*TEKSTBLOK:*
1.
Als uit de resultaten van de beoordeling en meting, bedoeld in
artikel 6.7, eerste lid, blijkt dat er voor een werknemer een gezondheidsrisico bestaat, wordt deze werknemer, in aanvulling op artikel 18 van de wet, in de gelegenheid gesteld een arbeidsgezondheidskundig onderzoek in de vorm van een audiometrisch onderzoek te ondergaan.
2.
Iedere werknemer waarbij de dagelijkse blootstelling aan lawaai hoger is dan 85 dB(A) of de piekgeluidsdruk hoger is dan 140 Pa wordt in de gelegenheid gesteld om periodiek een arbeidsgezondheidskundig onderzoek in de vorm van een audiometrisch onderzoek te ondergaan.
3.
Iedere werknemers waarbij de dagelijkse blootstelling aan lawaai hoger is dan 80 dB(A) of de piekgeluidsdruk hoger is dan 112 Pa wordt in de gelegenheid gesteld om periodiek een arbeidsgezondheidskundig onderzoek in de vorm van een audiometrisch onderzoek te ondergaan, indien uit de beoordeling en meting, bedoeld in
artikel 6.7, eerste lid, blijkt dat er een gezondheidsrisico bestaat.
4.
Het audiometrische onderzoek, bedoeld in het eerste tot en met het derde lid, is gericht op een vroegtijdige diagnose van een eventuele achteruitgang van het gehoor ten gevolge van lawaai en op behoud van het gehoor.

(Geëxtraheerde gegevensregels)

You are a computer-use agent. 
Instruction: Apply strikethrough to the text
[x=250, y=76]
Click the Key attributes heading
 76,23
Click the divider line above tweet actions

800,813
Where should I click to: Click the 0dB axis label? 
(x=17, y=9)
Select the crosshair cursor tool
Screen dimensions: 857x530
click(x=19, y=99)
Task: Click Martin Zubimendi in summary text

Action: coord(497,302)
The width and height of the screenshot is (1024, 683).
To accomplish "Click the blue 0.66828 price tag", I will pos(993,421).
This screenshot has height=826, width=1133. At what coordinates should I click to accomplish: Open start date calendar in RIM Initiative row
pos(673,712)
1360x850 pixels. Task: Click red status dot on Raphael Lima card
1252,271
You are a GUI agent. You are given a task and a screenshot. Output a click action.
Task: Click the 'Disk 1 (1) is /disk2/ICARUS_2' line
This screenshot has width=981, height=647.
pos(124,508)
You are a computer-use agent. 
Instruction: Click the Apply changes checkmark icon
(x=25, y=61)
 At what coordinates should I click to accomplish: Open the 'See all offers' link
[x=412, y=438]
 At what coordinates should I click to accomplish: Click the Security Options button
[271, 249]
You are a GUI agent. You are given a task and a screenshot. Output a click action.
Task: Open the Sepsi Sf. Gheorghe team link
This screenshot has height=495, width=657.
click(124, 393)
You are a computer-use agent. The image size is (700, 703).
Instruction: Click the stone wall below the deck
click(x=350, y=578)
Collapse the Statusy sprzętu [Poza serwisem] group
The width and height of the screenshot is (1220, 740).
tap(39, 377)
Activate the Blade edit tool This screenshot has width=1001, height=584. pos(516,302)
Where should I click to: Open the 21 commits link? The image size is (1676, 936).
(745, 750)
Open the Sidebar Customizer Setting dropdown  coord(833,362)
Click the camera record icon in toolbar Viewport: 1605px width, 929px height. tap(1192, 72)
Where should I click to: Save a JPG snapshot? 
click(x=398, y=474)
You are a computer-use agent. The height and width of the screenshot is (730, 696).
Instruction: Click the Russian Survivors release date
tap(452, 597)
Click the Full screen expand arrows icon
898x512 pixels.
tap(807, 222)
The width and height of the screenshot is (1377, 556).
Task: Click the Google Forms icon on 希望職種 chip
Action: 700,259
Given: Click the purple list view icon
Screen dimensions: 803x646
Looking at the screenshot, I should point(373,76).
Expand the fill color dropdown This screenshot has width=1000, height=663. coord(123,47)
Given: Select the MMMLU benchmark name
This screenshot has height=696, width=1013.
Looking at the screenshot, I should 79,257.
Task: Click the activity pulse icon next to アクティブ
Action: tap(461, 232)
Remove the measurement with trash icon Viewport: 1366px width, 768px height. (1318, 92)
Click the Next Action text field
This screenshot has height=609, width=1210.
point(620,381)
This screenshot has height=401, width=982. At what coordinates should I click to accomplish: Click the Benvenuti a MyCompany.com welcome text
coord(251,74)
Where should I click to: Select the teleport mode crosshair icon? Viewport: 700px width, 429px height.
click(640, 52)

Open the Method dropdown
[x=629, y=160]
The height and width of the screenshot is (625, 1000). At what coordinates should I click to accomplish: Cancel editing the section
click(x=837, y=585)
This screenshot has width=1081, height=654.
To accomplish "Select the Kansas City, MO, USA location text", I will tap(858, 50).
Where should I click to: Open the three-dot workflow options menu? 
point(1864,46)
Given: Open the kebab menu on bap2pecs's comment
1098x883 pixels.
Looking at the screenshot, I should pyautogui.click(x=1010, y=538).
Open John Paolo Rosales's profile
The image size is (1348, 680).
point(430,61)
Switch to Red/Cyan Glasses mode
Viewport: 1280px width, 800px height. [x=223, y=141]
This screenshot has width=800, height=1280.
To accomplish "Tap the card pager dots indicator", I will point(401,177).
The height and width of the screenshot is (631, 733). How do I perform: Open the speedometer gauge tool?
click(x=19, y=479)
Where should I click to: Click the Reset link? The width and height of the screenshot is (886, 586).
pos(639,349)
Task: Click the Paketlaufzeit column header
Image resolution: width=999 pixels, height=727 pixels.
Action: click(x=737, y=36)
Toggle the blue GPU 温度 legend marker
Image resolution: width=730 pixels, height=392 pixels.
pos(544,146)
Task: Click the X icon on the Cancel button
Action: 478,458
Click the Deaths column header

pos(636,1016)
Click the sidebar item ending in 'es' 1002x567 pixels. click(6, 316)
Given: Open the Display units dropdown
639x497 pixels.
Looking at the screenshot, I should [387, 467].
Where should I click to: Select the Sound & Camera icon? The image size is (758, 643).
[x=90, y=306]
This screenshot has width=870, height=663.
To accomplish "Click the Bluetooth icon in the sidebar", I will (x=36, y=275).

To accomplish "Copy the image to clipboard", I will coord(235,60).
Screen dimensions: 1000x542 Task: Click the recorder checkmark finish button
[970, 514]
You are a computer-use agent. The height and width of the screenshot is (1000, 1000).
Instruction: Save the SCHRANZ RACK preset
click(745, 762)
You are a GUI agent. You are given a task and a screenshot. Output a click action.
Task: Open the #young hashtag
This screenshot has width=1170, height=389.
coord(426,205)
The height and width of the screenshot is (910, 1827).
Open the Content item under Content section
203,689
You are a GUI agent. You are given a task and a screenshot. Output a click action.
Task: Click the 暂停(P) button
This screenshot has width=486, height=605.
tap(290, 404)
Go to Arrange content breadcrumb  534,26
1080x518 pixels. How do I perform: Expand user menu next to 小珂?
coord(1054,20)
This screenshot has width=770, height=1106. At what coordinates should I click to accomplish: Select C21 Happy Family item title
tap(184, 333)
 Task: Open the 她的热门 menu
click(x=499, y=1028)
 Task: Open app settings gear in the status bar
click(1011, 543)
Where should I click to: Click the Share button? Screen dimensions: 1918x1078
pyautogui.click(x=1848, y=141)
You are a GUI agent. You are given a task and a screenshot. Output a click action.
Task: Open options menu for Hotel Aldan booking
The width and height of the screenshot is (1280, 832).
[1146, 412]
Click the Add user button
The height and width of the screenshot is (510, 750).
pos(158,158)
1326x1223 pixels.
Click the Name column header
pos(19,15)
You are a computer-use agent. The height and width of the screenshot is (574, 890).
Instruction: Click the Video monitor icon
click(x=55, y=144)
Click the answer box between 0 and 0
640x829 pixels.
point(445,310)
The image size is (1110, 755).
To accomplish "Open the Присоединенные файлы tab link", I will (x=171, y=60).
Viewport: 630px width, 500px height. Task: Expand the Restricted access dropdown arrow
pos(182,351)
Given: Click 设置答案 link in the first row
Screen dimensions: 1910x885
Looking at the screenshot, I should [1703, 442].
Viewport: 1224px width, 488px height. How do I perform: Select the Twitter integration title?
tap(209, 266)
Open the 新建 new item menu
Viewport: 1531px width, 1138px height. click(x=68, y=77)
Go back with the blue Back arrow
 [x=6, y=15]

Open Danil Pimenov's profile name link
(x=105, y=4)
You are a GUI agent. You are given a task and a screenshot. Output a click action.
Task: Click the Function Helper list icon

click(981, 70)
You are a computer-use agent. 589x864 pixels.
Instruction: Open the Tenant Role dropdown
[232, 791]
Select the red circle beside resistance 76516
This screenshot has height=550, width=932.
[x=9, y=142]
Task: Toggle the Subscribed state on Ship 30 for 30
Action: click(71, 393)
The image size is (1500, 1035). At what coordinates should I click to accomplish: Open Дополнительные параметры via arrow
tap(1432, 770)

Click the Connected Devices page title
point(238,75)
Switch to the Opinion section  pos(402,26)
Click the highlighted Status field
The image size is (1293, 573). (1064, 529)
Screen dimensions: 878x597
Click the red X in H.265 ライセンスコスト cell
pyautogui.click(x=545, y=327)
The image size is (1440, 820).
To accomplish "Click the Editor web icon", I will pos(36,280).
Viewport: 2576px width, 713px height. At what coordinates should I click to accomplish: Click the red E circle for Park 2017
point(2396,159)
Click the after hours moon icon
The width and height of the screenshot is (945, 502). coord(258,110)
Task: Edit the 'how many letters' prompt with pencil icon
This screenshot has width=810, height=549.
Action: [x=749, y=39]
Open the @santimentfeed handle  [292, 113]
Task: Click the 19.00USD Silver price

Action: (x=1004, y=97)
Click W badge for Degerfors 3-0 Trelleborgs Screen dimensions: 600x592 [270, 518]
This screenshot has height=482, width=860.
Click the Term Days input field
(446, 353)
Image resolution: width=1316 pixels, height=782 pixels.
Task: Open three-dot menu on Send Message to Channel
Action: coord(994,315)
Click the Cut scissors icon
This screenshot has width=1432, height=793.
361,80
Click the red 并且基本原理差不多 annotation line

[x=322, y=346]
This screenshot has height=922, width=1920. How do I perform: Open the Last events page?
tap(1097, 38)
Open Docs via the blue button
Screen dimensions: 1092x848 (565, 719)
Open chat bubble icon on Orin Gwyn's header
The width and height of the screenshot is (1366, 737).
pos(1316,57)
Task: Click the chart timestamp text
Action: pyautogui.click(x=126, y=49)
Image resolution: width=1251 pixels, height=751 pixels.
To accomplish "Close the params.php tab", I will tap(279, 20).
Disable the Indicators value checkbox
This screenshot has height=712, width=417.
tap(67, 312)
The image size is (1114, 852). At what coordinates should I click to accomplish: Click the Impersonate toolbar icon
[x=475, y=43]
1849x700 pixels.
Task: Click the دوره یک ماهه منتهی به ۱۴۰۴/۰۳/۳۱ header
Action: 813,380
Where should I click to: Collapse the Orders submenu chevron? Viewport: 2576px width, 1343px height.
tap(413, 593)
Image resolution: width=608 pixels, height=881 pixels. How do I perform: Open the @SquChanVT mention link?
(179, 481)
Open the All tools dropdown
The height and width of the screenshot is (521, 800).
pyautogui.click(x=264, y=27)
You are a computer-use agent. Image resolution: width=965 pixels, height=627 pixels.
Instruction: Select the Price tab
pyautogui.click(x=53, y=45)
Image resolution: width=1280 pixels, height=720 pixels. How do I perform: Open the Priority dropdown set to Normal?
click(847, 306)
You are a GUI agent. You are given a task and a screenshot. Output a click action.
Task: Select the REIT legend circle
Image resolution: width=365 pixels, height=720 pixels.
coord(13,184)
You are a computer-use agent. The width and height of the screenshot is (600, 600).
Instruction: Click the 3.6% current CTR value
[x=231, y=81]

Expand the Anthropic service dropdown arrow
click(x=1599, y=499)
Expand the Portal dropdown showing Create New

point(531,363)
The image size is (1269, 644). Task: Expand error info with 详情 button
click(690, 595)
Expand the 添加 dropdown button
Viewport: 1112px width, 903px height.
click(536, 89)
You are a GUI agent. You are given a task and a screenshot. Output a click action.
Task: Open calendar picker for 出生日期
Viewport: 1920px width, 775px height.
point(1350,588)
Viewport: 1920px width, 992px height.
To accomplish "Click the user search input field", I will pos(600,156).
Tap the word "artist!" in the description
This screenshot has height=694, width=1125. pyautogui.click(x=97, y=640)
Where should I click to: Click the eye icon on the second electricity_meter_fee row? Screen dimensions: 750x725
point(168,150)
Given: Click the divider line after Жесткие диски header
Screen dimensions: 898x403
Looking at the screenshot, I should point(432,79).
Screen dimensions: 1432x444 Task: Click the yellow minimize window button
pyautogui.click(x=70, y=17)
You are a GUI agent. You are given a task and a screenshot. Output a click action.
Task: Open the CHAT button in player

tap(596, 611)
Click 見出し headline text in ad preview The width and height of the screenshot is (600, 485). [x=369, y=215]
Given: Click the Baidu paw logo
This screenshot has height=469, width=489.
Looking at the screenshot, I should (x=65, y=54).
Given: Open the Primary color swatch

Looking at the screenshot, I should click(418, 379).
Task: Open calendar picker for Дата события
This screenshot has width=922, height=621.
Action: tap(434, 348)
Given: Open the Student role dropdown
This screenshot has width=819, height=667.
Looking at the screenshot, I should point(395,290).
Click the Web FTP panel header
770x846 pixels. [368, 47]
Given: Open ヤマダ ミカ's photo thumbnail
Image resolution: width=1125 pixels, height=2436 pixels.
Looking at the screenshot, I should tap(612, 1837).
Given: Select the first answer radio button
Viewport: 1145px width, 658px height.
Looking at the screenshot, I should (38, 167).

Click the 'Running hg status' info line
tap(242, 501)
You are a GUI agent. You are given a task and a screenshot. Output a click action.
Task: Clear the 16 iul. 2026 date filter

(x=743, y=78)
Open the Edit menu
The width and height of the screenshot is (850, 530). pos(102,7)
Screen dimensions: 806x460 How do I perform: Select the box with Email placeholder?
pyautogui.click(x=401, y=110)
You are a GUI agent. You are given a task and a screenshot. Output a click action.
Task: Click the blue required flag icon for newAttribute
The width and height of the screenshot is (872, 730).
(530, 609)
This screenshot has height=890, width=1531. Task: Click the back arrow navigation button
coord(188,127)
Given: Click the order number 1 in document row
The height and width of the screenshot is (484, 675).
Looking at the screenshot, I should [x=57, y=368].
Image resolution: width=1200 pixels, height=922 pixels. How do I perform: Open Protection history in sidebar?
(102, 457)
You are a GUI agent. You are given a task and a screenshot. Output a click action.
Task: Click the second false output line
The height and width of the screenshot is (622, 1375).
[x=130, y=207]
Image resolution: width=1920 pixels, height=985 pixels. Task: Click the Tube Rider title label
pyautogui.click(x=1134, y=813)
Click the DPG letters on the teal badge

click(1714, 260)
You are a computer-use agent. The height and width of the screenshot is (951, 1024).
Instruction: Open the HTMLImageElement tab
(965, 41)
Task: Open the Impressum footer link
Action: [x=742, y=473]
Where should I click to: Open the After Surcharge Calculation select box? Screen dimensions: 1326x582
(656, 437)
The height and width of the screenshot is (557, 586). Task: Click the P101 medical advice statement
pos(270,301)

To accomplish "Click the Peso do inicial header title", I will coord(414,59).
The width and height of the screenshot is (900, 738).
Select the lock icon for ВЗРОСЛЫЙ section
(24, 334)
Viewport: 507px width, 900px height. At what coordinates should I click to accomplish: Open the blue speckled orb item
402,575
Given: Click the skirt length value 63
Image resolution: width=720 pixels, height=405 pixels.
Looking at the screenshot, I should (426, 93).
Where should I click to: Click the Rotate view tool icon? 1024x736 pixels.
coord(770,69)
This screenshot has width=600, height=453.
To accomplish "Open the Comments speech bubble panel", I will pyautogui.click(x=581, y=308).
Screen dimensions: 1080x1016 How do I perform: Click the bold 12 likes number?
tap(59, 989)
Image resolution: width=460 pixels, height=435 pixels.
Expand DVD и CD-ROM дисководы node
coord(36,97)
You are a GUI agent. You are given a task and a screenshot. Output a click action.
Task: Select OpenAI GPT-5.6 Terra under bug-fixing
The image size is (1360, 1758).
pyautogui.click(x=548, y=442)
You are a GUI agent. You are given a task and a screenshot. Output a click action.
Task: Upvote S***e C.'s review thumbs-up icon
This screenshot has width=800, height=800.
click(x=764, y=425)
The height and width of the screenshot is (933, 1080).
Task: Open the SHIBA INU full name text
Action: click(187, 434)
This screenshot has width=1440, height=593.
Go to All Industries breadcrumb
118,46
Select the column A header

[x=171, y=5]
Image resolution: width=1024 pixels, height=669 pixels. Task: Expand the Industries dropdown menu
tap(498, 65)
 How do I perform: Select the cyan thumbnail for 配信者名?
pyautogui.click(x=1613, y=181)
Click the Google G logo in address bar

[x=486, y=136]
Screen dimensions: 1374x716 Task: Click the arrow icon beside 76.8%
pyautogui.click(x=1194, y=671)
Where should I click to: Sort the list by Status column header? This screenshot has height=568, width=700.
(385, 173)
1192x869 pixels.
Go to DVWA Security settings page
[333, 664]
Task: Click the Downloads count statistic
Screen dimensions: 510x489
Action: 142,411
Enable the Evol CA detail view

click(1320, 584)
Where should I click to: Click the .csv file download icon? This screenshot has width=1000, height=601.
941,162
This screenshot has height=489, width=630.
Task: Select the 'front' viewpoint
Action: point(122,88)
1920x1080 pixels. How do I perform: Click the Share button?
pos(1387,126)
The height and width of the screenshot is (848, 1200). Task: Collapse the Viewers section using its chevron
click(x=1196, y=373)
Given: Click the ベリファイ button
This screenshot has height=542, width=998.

*WAT WORDT GEVRAAGD:* Schrijf het volgende deel van de tekst over audiometrisch onderzoek bij lawaai, te beginnen na de laatste zin. De regels vormen apart materiaal, los van de tekst over audiometrisch onderzoek bij lawaai.

*ANTWOORD:*
5.
De deskundige persoon, bedoeld in
artikel 2.14a, tweede lid, of de arbodienst houdt van iedere werknemer die een audiometrisch onderzoek als bedoeld in het eerste tot en met derde lid, heeft ondergaan, een persoonlijk medisch dossier bij, dat een samenvatting bevat van de uitslagen van het audiometrisch onderzoek, bedoeld in het eerste tot en met derde lid.
6.
De persoonlijke medische dossiers worden in een zodanige vorm bewaard dat zij later, met inachtneming van het medisch beroepsgeheim, kunnen worden geraadpleegd.
7.
Iedere werknemer heeft recht op inzage in het hem betreffende medisch dossier.
8.
Een daartoe aangewezen toezichthouder ontvangt desgevraagd een exemplaar van de medische dossiers, bedoeld in het vijfde lid.